İngilizcede “genocide” sözcüğünün Türkçe karşılığı “soykırım.” Bu sözcükten, yenilikçi bir girişimle, “ecocide” sözcüğü yaratıldı. Buradaki “eco”, ekoloji dediğimiz “çevre.” Yeni sözcüğün Türkçesi = Çevrekırım.
Bir İngiliz sivil toplum kuruluşu bu sözcüğü alarak “Stop Ecocide” kampanyası başlattı. Çevreyi “kasıtlı=bilerek=taammüden yok etmeye dur!” diyor. Bununla da sınırlı değil: Lahey (Hollanda’nın DenHaag kentindeki) Uluslararası Adalet Divanı’nın, (her türlü anlamda) çevreyi bilerek, isteyerek yok etmeyi bir “insan hakları ihlali” olarak kabul etmesi için kampanya başlatıyor.
Konuyu son Amazon yangınları çerçevesinde ele alan New York Times ise, açıkça isim vererek Brezilya Cumhurbaşkanı Bolsonaro’nun belki de bir gün “ecocide” suçlusu olarak yargılanabileceğini varsayan bir makale yayınladı. (https://nyti.ms/2m7ZEfw)
Hukukta yenilikçilik eğer mümkünse, belki gerçekten “ecocide” diye yepyeni bir kavram, bir hukuk kavramı olarak kabul edilebilir?

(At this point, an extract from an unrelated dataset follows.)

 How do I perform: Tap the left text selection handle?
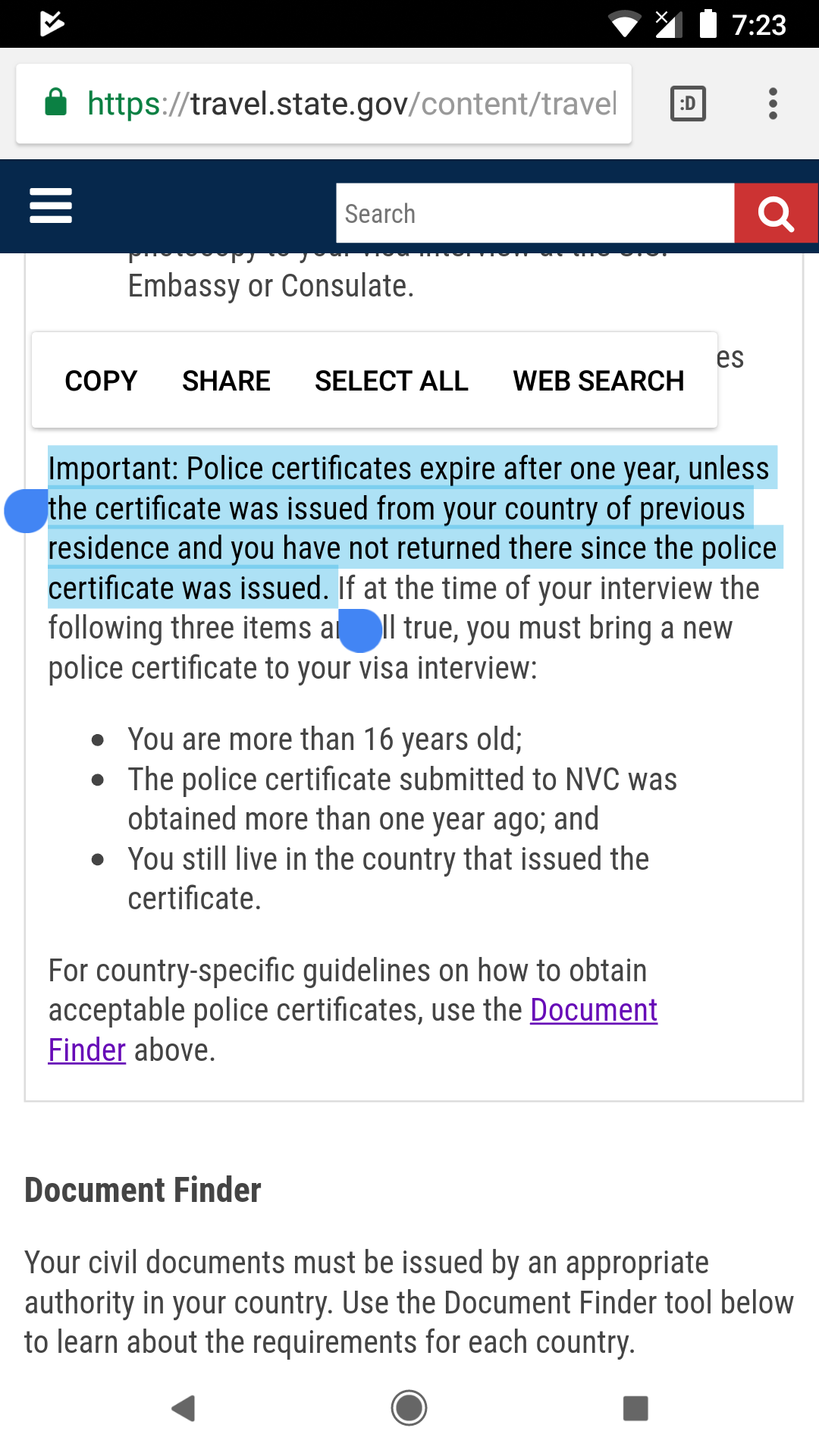pyautogui.click(x=27, y=511)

Ya da, edilemese bile bu sözcük, İngilizce konuşulan ülkelerde gündelik dile girecektir. [Soykırım sözcüğü de İkinci Savaş’tan sonra Nazi liderlerinin yargılandığı Nürnberg Mahkemesi’nde uluslararası hukuk kavramı olarak tanımlanmıştı].
Çevrekırım diye bir kavramdan ilk söz eden devlet adamı İsveç Başbakanı Olof Palme’ydi. Taa 1972’de, ortalıkta “çevre” diye bir sorun yokken Palme, Birleşmiş Milletler’in ilk Çevre Konferansı’nı Stockholm’de toplamıştı. Palme, sanki bugünlerin geleceğini öngörmüş gibi şöyle demişti: “Soluduğumuz hava, hiçbir ulusa ait değildir. Okyanusların ulusal sınırları yoktur. Çevre hepimizin ortak hakkıdır.” Ama Palme’nin kehanet düzeyindeki vizyonuna aldırış eden olmadığı gibi, 1986’da Palme bir gece eşiyle sinemadan evine yürürken, tek kurşunla öldürüldü. Koruması falan da yoktu.